Final Cut Proポストプロダクション・編集

[Final Cut Pro] グリーンやブルースクリーンをキーイングして合成する方法とは?

撮影した被写体を撮影場所とはまた違う背景に差し替えたり、スマートフォンやタブレットの画面を別のものにするVFXを作成する際、マスク(Mask)も使われる事があるのですが、動きのあるものや髪の毛など複雑な形のものだと1フレームずつマスクを調整しなくては行けないので、少々面倒です。

マスクでは難しい被写体の撮影や最初から合成を想定しているシーンであったり、照明を自由に設置できる環境であればグリーンスクリーンやブルースクリーンを使ったクロマキー(Chroma key)での制作がベストだったりします。

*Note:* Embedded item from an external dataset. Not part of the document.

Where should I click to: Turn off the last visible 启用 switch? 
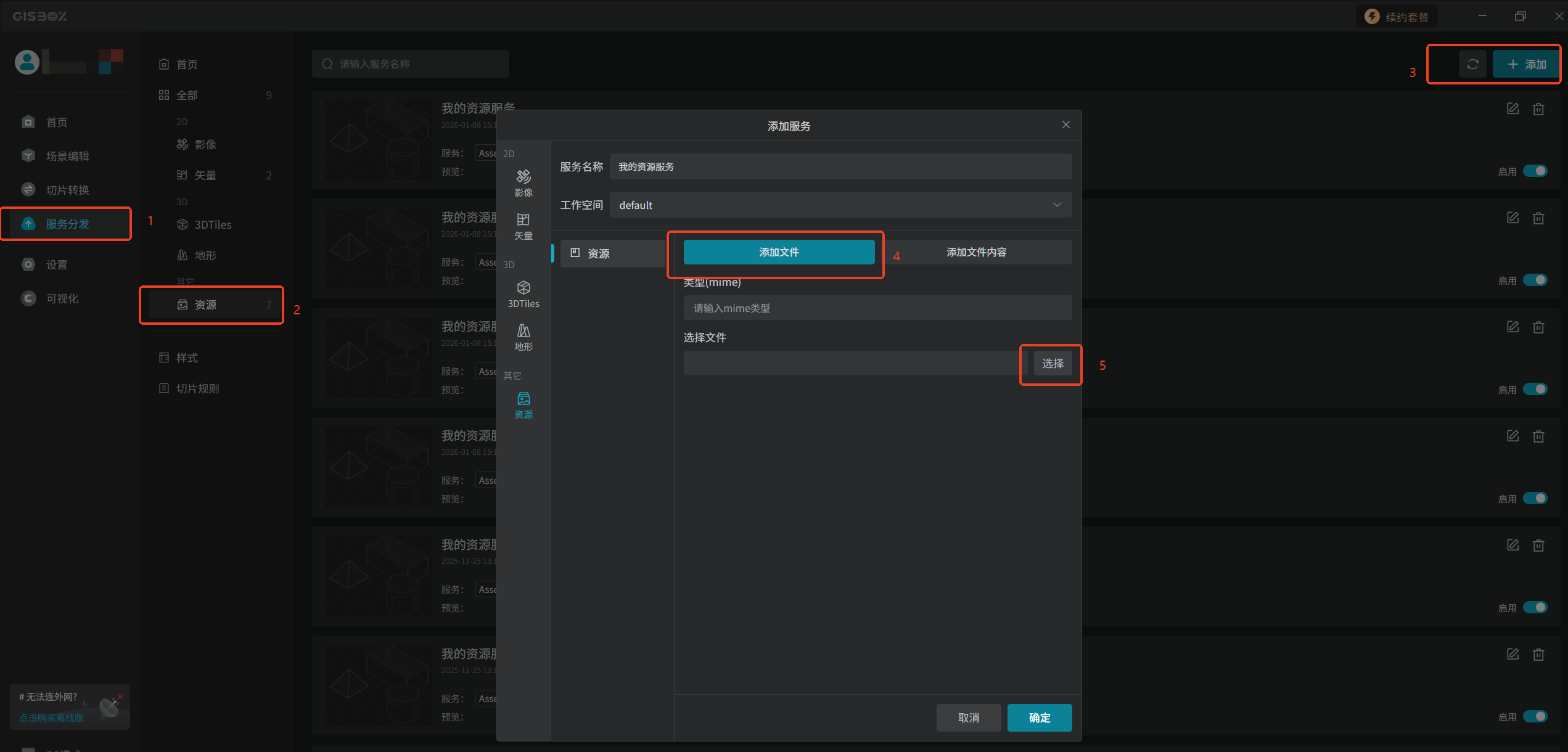coord(1535,716)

クロマキーの詳細については少し長くなるのでまた別の機会で説明しますが、端的に言えば緑または青背景で撮影された素材をFinal Cut Proなどの映像編集アプリで色を抜き、抜いた部分を透明にすることで合成を簡単にすることができます。

Final Cut Proでクロマキー合成を行う

今回はこのグリーンスクリーン(グリーンバック)のクリップを使ってFinal Cut Proでクロマキー合成を行ってみましょう。

クロマキーの合成はエフェクトプリセットの「キーイング」の中にある「キーヤー」をクリップに追加することでクロマキー合成が適用されます。

エフェクトを追加すると即座に適用され、スクリーンのライティングなどが正しく行われていれば下の写真のようにきれいにキーアウトされます。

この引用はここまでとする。